Greedy men and women are conspiring to wreck the environment just to enrich themselves.

That has been an unshakable left-wing belief for a long time. It has gained new vigor since The Washington Post revealed that former President Donald Trump has been trawling Big Oil for big money.

At a meeting at Mar-a-Lago, Trump is reported to have promised oil industry executives a free hand to drill willy-nilly across the country and up and down the coasts and to roll back the Biden administration’s environmental policies. All this for $1 billion in contributions to his presidential campaign, according to The Post article.

Trump may believe that there is a vast constituency of energy company executives yearning to push pollution up the smokestack, disturb the permafrost, and drain the wetlands. But he has gotten it wrong.

Someone should tell Trump that times have changed and very few American energy executives believe — as he has said he does — that global warming is a hoax.

Trump has set himself not only against a plethora of laws but also against an ethic, an American ethic: the environmental ethic.

This ethic slowly entered the consciousness of the nation after the seminal publication of “Silent Spring” by Rachel Carson in 1962.

Over time, concern for the environment has become an 11th Commandment.
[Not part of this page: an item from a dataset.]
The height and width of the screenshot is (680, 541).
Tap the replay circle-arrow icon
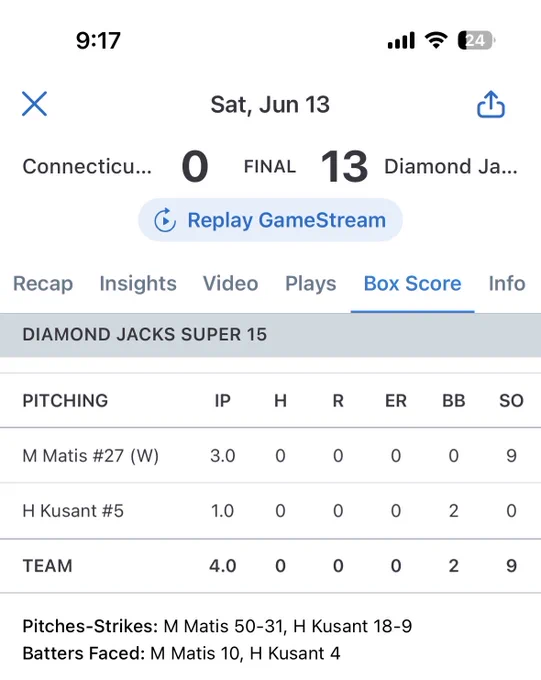tap(165, 220)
The cornerstone of a vast edifice of environmental law and regulation was the National Environmental Policy Act of 1969. It was promoted and signed by President Richard Nixon, hardly a wild-eyed lefty.

Some 30 years ago, Barry Worthington, the late executive director of the United States Energy Association, told me the important thing to know about the energy versus environment debate was that a new generation of executives in oil companies and electric utilities were environmentalists, that the world had changed and the old arguments were losing their advocates. 

“Not only are they very concerned about the environment, but they also have children who are very concerned,” Worthington told me.

Quite so then, more so now. The aberrant weather alone keeps the environment front and center.

This doesn’t mean that old-fashioned profit-lust has been replaced in corporate accommodation with the Green New Deal or that the milk of human kindness is seeping from C-suites. But it does mean that the environment is an important part of corporate thinking and planning today. There is pressure both outside and within companies for that.

The days when oil companies played hardball by lavishing money on climate deniers on Capitol Hill and utilities employed consultants to find data that proved coal use didn’t affect the environment are over. I was witness to the energy versus climate and environment struggle going back half a century. Things are absolutely different now.

Trump has promised to slash regulation, but industry doesn’t necessarily favor wholesale repeal of many laws. Often, the very shape of the industries Trump would seek to help has been determined by those regulations. For example, because of the fracking boom, the gas industry could reverse the flow of liquified natural gas at terminals, making us a net exporter, not an importer. 

The United States is now, with or without regulation, the world’s largest oil producer. The electricity industry is well along in moving to renewables and making inroads on new storage technologies like advanced batteries. Electric utilities don’t want to be lured back to coal. Carbon capture and storage draws nearer.

Similarly, automakers are gearing up to produce more electric vehicles. They don’t want to exhume past business models. Laws and taxes favoring EVs are now assets to Detroit, building blocks to a new future.

As the climate crisis has evolved, so have corporate attitudes. Yet there are those who either don’t or don’t want to believe that there has been a change of heart in energy industries. But there has.

Three organizations stand out as pushing old arguments, shibboleths from when coal was king and oil was emperor.

These groups are:

The Sunrise Movement, a dedicated organization of young people that believes the old myths about big, bad oil and that American production is evil, drilling should stop, and the industry should be shut down. It fully embraces the Green New Deal — an impractical environmental agenda — and calls for a social utopia.

The 350 Organization is similar to the Sunrise Movement and has made much of what it sees as the Biden administration’s environmental failures—particularly, it feels the administration has been soft on natural gas.

Finally, there is a throwback to the 1970s and 1980s: an anti-nuclear organization called Beyond Nuclear. It opposes everything to do with nuclear power even in the midst of the environmental crisis, highlighted by Sunrise Movement and the 350 Organization. 

Beyond Nuclear is at war with Holtec International for its work in interim waste storage and in bringing the Palisades plant along Lake Michigan back to life. Its arguments are those of another time, hysterical and alarmist. The group doesn’t get that most old-time environmentalists are endorsing nuclear power.

As Barry Worthington told me: “We all wake up under the same sky.”